There may be somebody here who, even as many in John’s day, needs to REPENT---- why should we shy away from the word of the Bible itself uses?---- needs to say NOW to God in all candor and honesty, Yes, I have sinned.... I am sinful, and I need to be cleansed. John’s word is pertinent to you.
It’s not the last word of deliverance. It’s not the last step. BUT IT IS THE FIRST STEP toward hearing and experiencing the transforming Gospel. Something has happened since John proclaimed his message, thank God. Something new has happened. A greater than John has come. But his call to repentance has not been replaced...it’s just been responded to by the gracious action of God in His Son. THERE IS HOPE...but it can only be received on the far side of contrition.

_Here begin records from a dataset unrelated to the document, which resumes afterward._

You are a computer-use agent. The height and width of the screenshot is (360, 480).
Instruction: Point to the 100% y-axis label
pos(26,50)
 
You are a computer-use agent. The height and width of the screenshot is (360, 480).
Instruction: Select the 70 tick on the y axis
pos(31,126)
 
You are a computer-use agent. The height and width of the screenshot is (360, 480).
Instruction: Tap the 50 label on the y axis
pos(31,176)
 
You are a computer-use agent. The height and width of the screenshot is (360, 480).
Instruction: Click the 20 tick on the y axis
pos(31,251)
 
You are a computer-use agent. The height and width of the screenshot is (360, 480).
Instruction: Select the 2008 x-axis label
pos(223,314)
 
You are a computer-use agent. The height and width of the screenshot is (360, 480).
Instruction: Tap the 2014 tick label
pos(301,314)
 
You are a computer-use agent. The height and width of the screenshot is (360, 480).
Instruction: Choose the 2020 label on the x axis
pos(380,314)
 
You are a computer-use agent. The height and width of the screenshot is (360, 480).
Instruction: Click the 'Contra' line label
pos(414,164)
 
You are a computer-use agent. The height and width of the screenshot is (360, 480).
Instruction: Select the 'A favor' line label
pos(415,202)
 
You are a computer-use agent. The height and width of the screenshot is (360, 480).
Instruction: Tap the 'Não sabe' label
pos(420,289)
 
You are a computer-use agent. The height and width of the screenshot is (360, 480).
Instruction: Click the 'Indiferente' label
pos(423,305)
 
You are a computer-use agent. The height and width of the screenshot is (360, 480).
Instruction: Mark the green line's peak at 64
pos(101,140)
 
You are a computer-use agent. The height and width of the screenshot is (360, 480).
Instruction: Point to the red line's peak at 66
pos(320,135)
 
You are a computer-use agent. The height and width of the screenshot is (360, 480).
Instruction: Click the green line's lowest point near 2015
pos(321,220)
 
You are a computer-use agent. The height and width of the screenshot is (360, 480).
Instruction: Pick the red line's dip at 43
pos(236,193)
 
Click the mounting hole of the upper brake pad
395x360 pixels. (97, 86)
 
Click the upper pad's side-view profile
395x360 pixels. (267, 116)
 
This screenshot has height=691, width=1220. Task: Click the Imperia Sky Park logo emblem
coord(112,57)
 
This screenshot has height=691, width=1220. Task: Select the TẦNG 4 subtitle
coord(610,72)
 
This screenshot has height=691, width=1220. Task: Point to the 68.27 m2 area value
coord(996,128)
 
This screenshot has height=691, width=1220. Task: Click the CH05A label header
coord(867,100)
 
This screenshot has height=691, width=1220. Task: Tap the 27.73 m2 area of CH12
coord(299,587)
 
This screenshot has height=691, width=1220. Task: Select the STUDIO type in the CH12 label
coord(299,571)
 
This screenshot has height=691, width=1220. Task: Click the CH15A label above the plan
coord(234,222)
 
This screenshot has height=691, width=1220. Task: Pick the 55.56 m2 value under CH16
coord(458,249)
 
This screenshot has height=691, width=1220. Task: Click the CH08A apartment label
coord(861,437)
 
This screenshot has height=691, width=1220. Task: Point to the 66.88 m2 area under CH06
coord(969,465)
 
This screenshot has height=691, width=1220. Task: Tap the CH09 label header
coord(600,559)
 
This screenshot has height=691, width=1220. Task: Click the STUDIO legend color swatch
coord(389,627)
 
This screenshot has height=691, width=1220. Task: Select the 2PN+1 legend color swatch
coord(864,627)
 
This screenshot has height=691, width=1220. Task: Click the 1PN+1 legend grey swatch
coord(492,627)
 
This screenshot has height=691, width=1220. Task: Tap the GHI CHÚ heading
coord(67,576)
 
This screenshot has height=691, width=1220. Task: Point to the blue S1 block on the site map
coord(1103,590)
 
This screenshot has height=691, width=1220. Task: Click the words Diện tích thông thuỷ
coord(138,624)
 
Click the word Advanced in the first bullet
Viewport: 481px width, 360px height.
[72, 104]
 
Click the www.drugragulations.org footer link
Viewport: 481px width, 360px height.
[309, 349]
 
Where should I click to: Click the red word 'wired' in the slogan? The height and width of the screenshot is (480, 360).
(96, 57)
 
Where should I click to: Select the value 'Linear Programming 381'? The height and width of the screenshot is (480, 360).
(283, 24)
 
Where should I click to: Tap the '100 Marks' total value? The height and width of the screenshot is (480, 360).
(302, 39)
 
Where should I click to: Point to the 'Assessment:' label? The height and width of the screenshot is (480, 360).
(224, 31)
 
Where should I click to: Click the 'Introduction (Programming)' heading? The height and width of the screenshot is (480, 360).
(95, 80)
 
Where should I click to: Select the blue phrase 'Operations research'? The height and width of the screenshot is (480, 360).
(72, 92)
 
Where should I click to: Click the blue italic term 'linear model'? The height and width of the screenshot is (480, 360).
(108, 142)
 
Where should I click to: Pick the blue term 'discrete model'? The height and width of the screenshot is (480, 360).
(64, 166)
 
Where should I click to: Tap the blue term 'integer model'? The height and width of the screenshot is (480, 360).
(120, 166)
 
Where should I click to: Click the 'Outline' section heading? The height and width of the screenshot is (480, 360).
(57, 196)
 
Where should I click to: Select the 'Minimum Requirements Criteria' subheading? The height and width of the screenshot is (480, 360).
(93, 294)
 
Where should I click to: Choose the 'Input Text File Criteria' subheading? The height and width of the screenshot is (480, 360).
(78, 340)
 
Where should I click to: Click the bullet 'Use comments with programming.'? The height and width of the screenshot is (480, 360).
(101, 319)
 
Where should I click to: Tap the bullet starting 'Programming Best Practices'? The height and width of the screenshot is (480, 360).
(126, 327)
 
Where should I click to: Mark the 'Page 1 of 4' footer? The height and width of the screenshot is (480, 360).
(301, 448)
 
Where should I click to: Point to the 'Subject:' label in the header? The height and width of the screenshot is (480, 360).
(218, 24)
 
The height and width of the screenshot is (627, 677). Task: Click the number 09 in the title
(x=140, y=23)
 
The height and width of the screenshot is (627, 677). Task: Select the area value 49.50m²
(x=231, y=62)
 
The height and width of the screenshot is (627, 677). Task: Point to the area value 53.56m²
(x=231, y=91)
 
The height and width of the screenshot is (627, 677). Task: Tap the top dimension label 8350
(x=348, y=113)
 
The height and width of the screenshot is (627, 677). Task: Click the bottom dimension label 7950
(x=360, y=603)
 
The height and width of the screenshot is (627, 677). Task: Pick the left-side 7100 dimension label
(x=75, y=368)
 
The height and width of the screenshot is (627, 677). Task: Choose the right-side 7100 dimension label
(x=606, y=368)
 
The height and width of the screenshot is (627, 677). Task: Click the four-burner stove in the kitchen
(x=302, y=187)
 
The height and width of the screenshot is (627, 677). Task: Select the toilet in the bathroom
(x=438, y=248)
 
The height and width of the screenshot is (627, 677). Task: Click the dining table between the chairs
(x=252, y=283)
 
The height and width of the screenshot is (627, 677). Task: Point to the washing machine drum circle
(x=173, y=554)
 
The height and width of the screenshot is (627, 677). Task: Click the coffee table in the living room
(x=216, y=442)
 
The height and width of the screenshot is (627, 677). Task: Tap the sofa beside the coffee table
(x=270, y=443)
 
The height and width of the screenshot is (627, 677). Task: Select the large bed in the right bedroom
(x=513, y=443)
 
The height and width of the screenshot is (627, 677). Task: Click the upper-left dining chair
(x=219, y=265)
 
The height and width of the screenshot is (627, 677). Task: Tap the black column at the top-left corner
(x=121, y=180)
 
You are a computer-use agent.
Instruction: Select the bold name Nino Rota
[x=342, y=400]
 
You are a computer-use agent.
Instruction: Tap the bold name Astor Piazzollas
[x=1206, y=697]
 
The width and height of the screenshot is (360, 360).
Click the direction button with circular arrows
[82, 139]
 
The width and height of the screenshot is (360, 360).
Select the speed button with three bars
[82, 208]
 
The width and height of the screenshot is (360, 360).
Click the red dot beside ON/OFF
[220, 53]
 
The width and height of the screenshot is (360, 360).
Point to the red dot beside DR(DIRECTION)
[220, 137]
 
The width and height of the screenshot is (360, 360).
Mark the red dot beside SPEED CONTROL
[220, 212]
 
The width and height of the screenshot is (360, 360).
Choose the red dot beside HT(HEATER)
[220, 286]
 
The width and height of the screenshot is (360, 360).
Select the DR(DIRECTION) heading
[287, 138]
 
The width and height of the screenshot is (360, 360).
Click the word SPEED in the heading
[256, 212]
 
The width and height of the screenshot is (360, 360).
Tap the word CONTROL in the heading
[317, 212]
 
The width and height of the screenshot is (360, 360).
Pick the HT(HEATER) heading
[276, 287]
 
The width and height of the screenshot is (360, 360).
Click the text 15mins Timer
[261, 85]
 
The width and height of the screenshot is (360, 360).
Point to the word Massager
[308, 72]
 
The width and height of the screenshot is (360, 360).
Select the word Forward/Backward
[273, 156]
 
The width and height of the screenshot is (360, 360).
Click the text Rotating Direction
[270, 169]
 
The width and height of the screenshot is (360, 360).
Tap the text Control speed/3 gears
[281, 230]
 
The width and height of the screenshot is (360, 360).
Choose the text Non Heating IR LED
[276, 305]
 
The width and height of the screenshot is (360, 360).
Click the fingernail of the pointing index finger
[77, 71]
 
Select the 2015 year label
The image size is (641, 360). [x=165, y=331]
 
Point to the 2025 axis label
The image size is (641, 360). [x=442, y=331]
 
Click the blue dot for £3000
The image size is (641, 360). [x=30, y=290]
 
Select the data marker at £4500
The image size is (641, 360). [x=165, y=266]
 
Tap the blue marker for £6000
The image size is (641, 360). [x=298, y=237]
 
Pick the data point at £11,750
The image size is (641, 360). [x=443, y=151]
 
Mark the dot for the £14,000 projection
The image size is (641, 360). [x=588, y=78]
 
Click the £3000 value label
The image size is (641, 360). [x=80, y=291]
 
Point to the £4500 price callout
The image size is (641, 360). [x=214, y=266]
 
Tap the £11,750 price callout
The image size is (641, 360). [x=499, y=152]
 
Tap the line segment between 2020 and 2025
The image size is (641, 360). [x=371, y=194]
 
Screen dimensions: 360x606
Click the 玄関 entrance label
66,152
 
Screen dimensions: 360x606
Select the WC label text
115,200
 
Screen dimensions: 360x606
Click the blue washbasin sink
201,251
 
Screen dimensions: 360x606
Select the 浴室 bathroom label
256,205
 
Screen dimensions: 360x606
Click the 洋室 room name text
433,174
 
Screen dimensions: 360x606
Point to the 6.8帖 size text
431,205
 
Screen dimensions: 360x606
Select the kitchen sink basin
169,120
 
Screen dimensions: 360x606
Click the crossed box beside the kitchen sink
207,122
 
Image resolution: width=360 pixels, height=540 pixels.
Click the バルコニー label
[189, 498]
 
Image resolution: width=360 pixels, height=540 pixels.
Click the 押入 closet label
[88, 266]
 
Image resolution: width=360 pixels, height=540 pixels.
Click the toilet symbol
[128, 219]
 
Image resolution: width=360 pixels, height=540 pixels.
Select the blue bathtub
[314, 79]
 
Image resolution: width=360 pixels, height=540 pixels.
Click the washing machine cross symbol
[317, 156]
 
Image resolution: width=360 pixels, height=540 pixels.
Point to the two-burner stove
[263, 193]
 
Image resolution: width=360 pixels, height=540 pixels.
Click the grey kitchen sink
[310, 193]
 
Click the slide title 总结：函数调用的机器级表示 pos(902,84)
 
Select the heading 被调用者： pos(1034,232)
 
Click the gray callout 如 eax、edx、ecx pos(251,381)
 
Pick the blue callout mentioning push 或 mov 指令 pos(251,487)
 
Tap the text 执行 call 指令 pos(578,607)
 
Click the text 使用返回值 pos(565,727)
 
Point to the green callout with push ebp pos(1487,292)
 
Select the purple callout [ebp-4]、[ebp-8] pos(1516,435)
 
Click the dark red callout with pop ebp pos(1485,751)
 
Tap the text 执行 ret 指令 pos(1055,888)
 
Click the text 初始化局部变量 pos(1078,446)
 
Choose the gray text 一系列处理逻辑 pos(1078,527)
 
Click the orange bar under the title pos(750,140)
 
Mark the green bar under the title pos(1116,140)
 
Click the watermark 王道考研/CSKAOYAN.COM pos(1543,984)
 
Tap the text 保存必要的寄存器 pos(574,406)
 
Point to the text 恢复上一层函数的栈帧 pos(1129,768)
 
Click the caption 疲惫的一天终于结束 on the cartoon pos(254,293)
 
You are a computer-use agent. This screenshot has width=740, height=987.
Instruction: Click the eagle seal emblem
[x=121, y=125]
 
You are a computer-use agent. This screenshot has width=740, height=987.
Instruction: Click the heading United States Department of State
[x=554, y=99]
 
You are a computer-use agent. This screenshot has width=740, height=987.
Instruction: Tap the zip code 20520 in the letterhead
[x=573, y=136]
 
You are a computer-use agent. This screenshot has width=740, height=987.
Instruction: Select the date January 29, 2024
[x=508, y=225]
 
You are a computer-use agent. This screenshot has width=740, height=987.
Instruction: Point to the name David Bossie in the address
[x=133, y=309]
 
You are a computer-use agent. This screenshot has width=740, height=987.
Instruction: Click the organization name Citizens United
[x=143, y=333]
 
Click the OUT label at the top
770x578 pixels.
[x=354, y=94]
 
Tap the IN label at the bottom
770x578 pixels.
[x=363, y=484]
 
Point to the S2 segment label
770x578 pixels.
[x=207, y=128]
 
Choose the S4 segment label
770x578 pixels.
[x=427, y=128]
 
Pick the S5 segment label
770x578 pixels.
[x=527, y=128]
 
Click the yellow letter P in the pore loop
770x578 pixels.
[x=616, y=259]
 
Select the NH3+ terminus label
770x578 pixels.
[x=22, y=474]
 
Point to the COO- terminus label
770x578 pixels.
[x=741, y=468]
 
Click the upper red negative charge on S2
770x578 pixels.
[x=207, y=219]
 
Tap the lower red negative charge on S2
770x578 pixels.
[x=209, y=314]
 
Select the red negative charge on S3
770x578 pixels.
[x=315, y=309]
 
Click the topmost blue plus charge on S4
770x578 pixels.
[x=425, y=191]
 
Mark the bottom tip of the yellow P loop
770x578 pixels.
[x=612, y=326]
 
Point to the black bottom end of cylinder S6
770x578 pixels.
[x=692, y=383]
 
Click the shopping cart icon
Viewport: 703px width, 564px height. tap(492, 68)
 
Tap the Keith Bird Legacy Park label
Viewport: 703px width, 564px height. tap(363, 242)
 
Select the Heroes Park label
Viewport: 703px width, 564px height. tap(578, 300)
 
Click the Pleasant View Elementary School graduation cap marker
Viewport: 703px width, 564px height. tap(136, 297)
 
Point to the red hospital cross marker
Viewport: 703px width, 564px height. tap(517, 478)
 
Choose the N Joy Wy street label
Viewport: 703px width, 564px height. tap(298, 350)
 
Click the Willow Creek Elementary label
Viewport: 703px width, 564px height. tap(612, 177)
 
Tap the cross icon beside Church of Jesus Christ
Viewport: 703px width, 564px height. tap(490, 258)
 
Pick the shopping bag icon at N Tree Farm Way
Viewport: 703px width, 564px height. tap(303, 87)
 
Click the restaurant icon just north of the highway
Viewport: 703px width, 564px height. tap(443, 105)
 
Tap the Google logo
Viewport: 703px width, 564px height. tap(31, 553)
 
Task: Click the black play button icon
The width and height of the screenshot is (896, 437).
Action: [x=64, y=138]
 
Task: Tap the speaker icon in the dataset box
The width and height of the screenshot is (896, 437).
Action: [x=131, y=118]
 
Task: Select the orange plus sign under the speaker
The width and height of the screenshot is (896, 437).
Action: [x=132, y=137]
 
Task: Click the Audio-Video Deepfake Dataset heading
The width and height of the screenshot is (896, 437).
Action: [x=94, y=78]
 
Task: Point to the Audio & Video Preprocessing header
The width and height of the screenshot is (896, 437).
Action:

3) Now, finally this, and I’m done. Even more abbreviation. We benefit from the story of John because of the strong sense of historical continuity that runs through the account. We benefit from John himself because of his strong sense of identification with where people really live.
AND MAYBE MOST BEAUTIFUL AND MOVING OF ALL, we can’t help but benefit when we read and feel, almost palpably, that strong sense of genuine humility that John displays in relationship to the Christ. Whatever else you want to say about John, he clearly has his priorities straight.
Not everybody who met Jesus in the Gospel accounts believed in Him. Not everybody acknowledged Him. Many, even after hearing Him preach, listening to His stories, seeing Him heal, even watching Him perform miracles...many, even then, turned away. Some doubted, some left, some became His implacable enemies. The Record is full of it.
But John, from the start, had the foresight, the wisdom...call it what you will, had the faith to see the wonder and the glory of this unprecedented thing and had the trust to commit himself to it.
Hear him---Feel the faith of it: “After me comes one mightier than I, the thongs of whose sandals I am not worthy to stoop down and untie.” THAT’S THE STATEMENT OF A GREAT-SPIRITED AND GENEROUS SOUL.
It’s not an easy thing for one great man to adulate another.... One who has been himself in the limelight, and received the plaudits of the crowd often finds it hard to see the mantle of approbation passed on to someone else. ABILITY AND HUMILITY DON’T OFTEN SLEEP WELL TOGETHER.
But they combined in John, and that’s why he’s so valuable as a preparer. Maybe his true greatness, and the reason Jesus later said, “Among those born of women, there has risen none greater than John the Baptist”, is simply his selflessness, which is, after all, the embodiment of the true Christmas spirit. John’s life calls us to it again.
His end was tragic, of course...cut off before its time. He didn’t live to see the Resurrection and the victory over the forces of evil he himself had fought against, too. BEFORE HE COULD SHARE IN THE TRIUMPH, HE LOST HIS HEAD TO THE KING. But though of short duration, the measure of his life is overwhelmingly positive, and the outcome of his destiny is eternally assured. FOR HE LOST HIS HEART TO THE KING
OF KINGS.
There may be somebody here this morning who is on the brink of losing your heart to Him, too.... There may be somebody here who now is where John was once....
Will you let me say to you a simple invitation----if the lure, the tug is there...SEIZE IT.
I am confident that John the baptizer...the symbol of Advent, the symbol of the Old Testament promise, the symbol of the one who prepares the way of the Lord, WOULD SO WANT YOU TO...and so do I.